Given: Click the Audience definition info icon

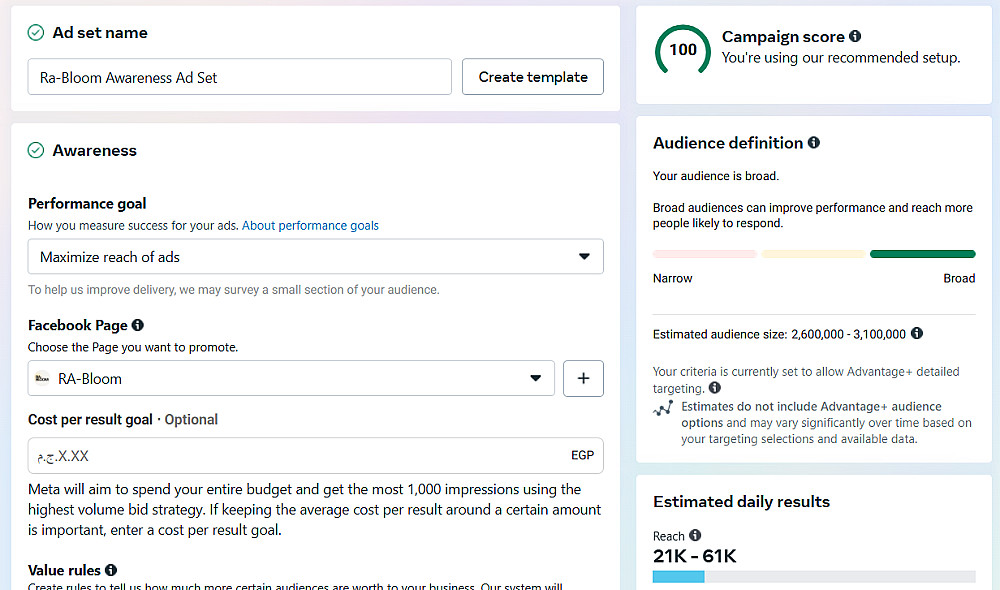Looking at the screenshot, I should coord(814,143).
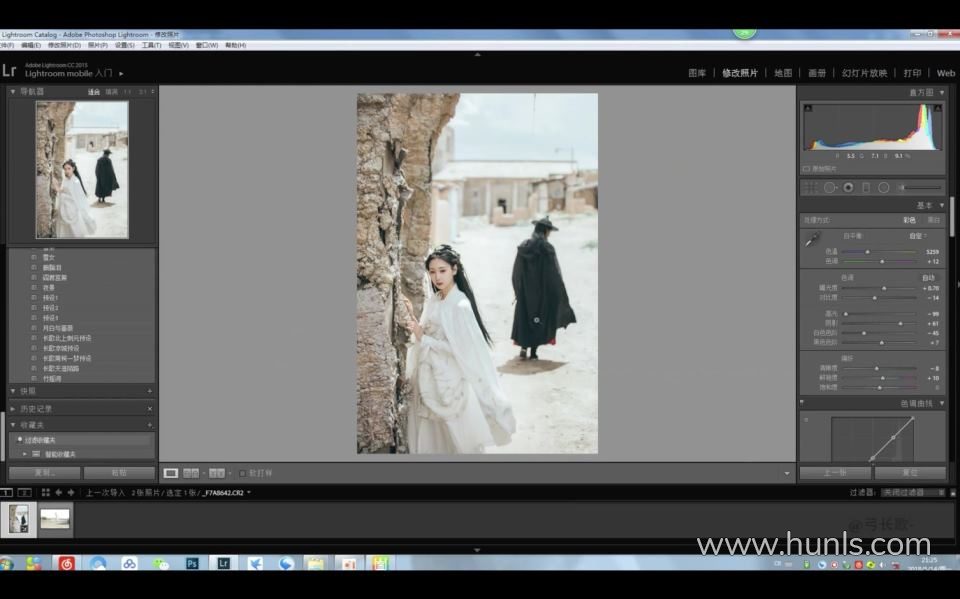Select the Spot Removal tool
The height and width of the screenshot is (599, 960).
click(x=830, y=187)
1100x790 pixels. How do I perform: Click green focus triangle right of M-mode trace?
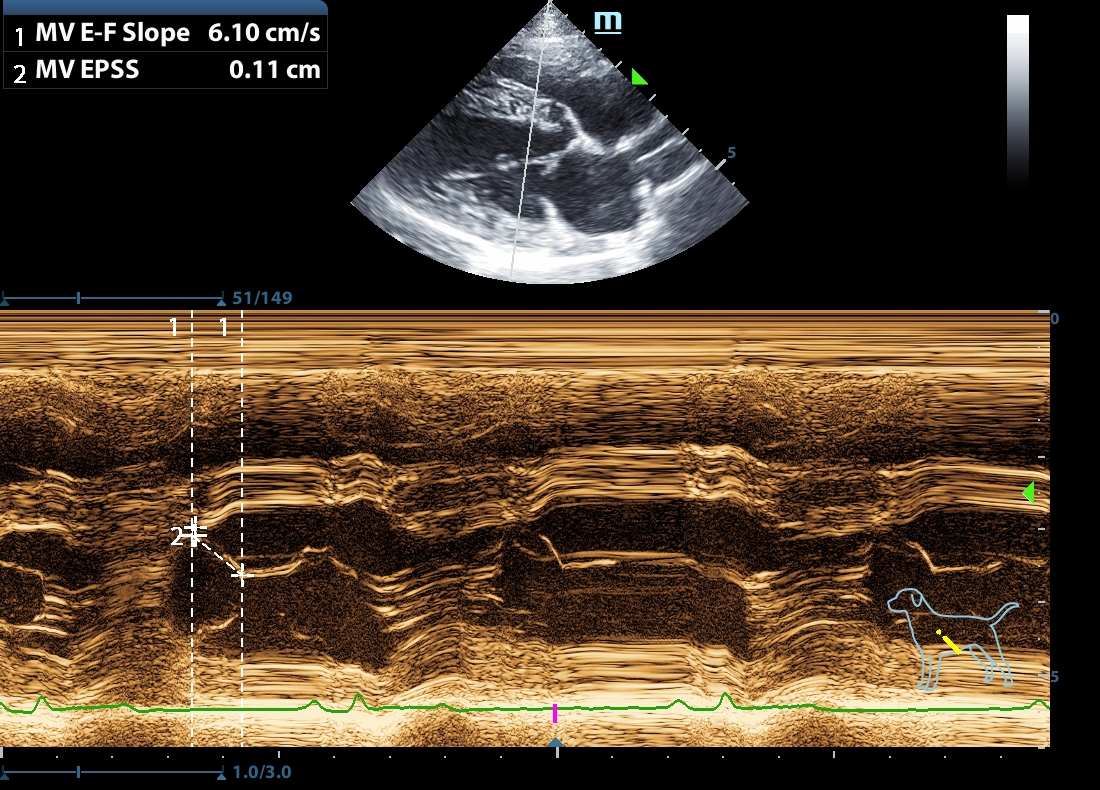(x=1027, y=492)
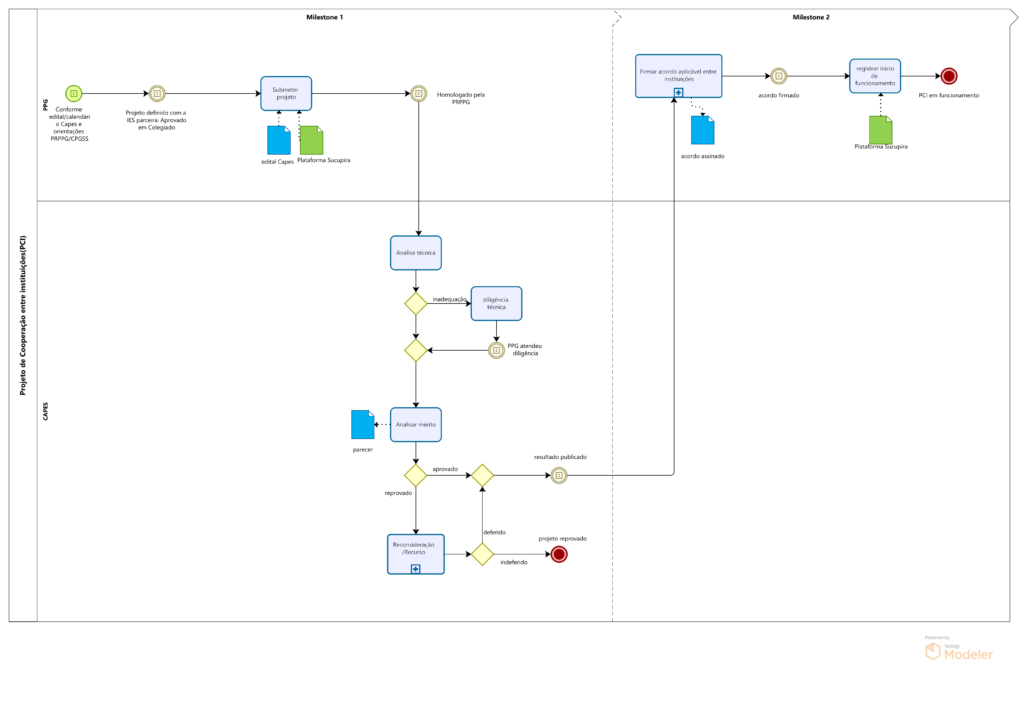The image size is (1024, 704).
Task: Select the 'acordo firmado' intermediate event
Action: click(x=779, y=75)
● ● ● ● ●
## YOUR ASSIGNMENT
Output a verbatim copy of the entries and skip the pictures.

## WRITTEN RESPONSE
Given: Click the Audience definition info icon

Looking at the screenshot, I should coord(814,143).
Select the Spot Removal tool
The height and width of the screenshot is (599, 960).
click(x=830, y=187)
1100x790 pixels. How do I perform: Click green focus triangle right of M-mode trace?
(x=1027, y=492)
The image size is (1024, 704).
Task: Select the 'acordo firmado' intermediate event
Action: click(x=779, y=75)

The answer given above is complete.